Scientist creates ‘mini‑universe’ to measure time without a clock

A University of Birmingham scientist has built a 'mini universe' that takes a step towards answering one of science’s biggest questions: ‘what is time?’

Publishing his findings in Physical Review Research, Professor Giovanni Barontini shows how it is possible to measure the flow of time without using a clock at all. The new findings provide a scientific model where a version of time emerges from the experiment itself.

Some theories of physics, such as the Wheeler–DeWitt equation suggest that, at its deepest level, the universe has no built‑in time, but exists as a single, unchanging quantum state where particles exhibit both wave-like and particle-like properties. It treats the universe as a whole with no external clock, and any sense of time must emerge from internal relationships between parts.

Professor Barontini used a cloud of 24,000 ultracold atoms - just a few billionths of a degree above absolute zero - to create a hermetically sealed quantum system that mimics a simple ‘universe’. The particles were trapped and divided with a thin barrier formed with two laser beams of different frequency to create an observed (‘bright’) and an unobserved (‘dark’) region.

The ‘bright’ sector repeatedly expands and collapses, experiencing something like a Big Bang and a Big Crunch - a hypothetical scenario where the expansion of the cosmos eventually reverses. The experiment allows the sequence of events to be reconstructed from within the mini-universe itself, without any reference to an external laboratory clock.

The experiment demonstrated that time could emerge from changes happening inside a quantum system, rather than existing as something external that ticks along independently.
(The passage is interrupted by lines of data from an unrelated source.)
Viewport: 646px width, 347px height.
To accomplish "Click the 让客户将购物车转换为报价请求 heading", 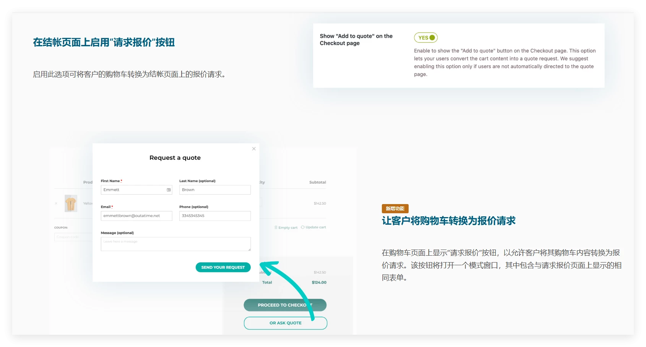I will point(448,221).
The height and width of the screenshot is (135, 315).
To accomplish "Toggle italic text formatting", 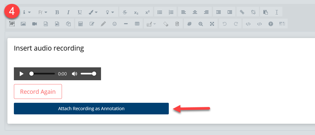I will [68, 12].
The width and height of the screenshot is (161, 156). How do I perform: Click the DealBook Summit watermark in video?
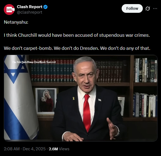pos(34,62)
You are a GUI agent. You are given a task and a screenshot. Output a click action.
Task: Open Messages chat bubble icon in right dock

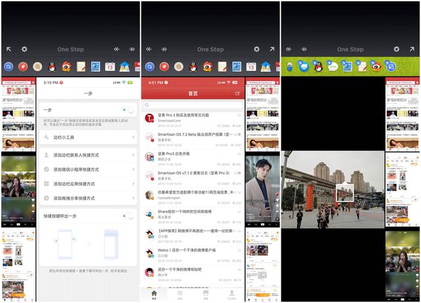click(333, 67)
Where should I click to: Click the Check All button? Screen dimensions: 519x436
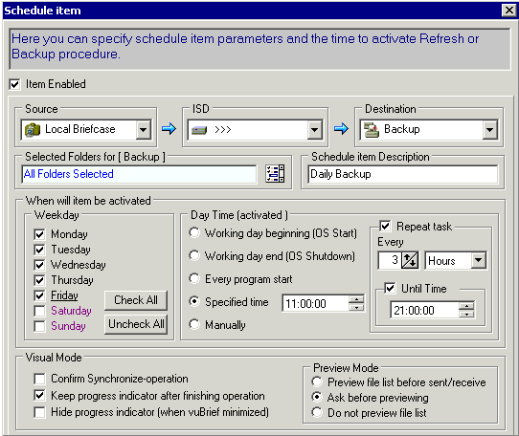click(x=136, y=300)
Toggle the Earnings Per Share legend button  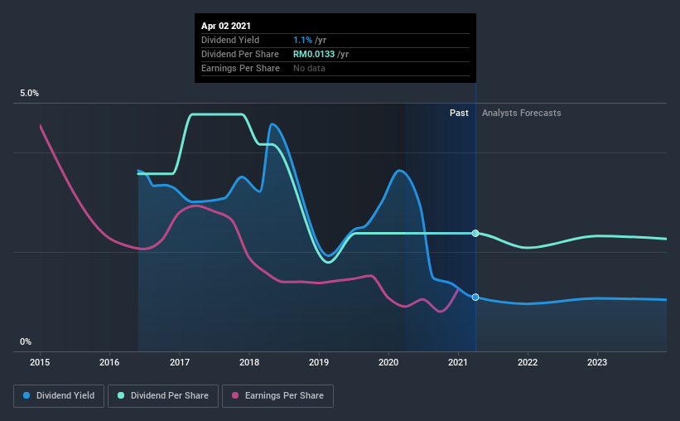[277, 396]
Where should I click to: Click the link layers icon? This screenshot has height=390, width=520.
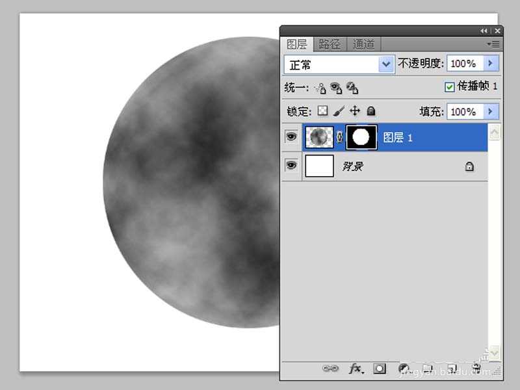click(x=330, y=369)

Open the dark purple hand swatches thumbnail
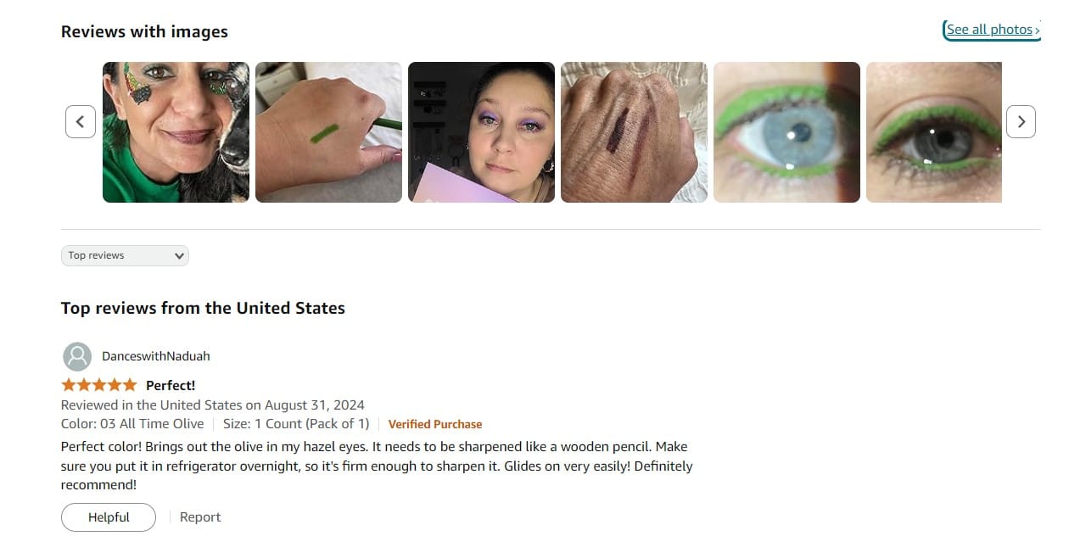tap(634, 132)
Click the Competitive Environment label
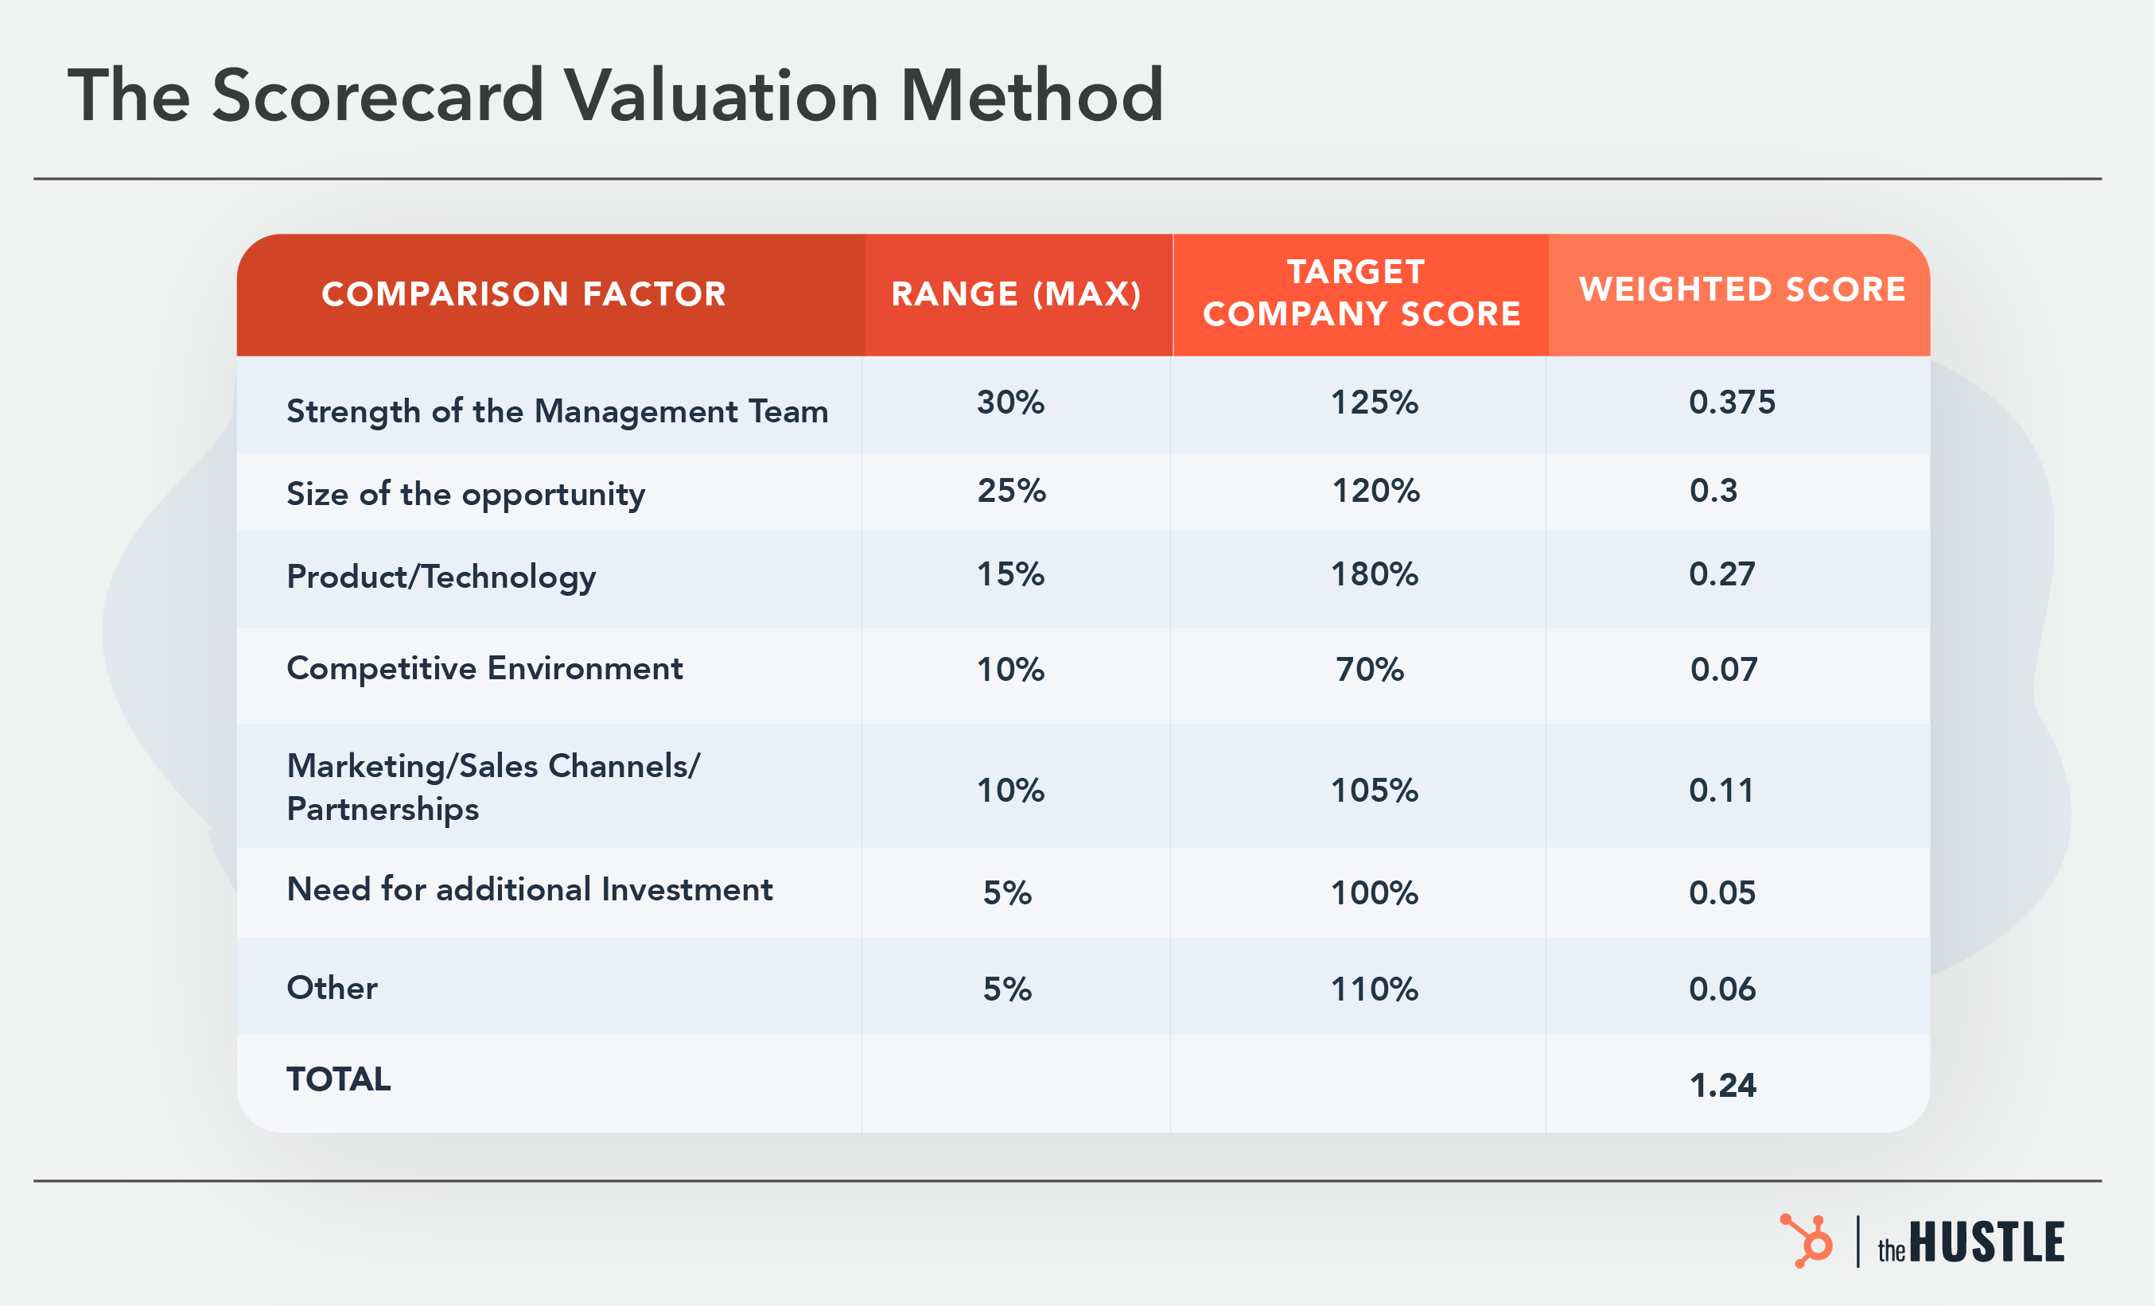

Using the ‘mini universe’ demonstrated that ‘time’ could be created from the disorder or spread (entropy) of atoms and how they behaved in a system. Atoms could move between ‘bright’ and ‘dark’ regions, but the system was otherwise isolated from the outside world.

Quantum mechanics and time

When the spread of particles in the bright sector increased or decreased as atoms moved in or out, the system was ‘moving forward in time’. When this distribution of atoms did not change, time effectively stopped. Professor Barontini called this process ‘entropic time’, after finding that this version of time:

• Flows in one consistent direction, giving a clear ‘arrow of time’

• Correctly orders events, even in a system expanding and contracting like a mini cosmos

• Speeds up or slows down depending on how entropy moves around

Professor Barontini said: “In some theories of the universe, especially quantum gravity, time doesn’t appear as a built‑in feature. Yet in everyday life, time flows from past to future – why is this so, when most basic laws of physics work the same way forwards and backwards?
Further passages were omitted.